Copy the lines of the records below word for word, from the line containing "Given: Click the" through the line containing "coord(309,293)", including both of those lines.

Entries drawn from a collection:
========

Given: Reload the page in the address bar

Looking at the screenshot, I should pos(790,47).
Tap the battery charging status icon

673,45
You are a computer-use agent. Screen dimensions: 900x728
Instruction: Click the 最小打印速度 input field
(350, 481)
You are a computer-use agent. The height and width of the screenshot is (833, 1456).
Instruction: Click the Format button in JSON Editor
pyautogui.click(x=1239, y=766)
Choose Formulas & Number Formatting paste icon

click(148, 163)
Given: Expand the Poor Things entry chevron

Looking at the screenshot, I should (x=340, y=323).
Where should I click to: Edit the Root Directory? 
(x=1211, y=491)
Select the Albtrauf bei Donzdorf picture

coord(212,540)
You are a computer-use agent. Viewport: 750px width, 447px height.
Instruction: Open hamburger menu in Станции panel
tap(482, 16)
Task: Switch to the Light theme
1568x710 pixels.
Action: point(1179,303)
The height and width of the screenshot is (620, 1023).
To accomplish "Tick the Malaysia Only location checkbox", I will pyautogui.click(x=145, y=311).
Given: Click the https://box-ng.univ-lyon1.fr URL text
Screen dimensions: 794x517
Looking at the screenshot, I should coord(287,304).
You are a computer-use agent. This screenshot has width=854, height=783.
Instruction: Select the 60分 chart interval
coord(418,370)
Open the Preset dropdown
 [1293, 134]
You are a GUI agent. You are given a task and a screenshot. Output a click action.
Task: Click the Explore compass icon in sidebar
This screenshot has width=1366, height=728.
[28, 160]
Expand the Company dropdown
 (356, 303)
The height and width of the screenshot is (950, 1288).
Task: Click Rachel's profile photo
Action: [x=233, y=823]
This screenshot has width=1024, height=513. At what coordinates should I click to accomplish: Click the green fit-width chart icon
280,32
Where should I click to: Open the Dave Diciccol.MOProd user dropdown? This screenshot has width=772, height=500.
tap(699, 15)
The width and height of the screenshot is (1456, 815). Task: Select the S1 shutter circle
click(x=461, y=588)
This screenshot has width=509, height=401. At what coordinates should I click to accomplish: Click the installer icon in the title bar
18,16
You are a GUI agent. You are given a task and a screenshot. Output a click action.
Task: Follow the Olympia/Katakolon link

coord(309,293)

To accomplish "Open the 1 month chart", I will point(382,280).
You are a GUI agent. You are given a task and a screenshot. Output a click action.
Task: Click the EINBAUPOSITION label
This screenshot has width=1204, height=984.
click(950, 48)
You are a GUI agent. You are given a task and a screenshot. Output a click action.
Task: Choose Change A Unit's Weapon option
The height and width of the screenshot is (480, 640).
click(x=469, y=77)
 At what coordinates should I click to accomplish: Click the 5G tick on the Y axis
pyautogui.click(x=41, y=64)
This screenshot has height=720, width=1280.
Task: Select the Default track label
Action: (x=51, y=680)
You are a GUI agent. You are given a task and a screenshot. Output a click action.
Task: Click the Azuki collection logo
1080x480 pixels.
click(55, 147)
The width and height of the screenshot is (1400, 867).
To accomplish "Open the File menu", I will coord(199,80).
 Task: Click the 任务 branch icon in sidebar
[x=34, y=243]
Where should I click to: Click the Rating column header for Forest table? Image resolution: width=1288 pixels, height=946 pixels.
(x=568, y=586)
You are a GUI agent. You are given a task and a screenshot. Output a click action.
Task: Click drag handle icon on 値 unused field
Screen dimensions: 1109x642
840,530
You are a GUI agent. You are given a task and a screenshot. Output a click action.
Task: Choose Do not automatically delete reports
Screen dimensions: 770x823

========

**FINAL ANSWER:**
Given: Click the https://box-ng.univ-lyon1.fr URL text
Screen dimensions: 794x517
Looking at the screenshot, I should coord(287,304).
You are a computer-use agent. This screenshot has width=854, height=783.
Instruction: Select the 60分 chart interval
coord(418,370)
Open the Preset dropdown
 [1293, 134]
You are a GUI agent. You are given a task and a screenshot. Output a click action.
Task: Click the Explore compass icon in sidebar
This screenshot has width=1366, height=728.
[28, 160]
Expand the Company dropdown
 (356, 303)
The height and width of the screenshot is (950, 1288).
Task: Click Rachel's profile photo
Action: [x=233, y=823]
This screenshot has width=1024, height=513. At what coordinates should I click to accomplish: Click the green fit-width chart icon
280,32
Where should I click to: Open the Dave Diciccol.MOProd user dropdown? This screenshot has width=772, height=500.
tap(699, 15)
The width and height of the screenshot is (1456, 815). Task: Select the S1 shutter circle
click(x=461, y=588)
This screenshot has width=509, height=401. At what coordinates should I click to accomplish: Click the installer icon in the title bar
18,16
You are a GUI agent. You are given a task and a screenshot. Output a click action.
Task: Follow the Olympia/Katakolon link

coord(309,293)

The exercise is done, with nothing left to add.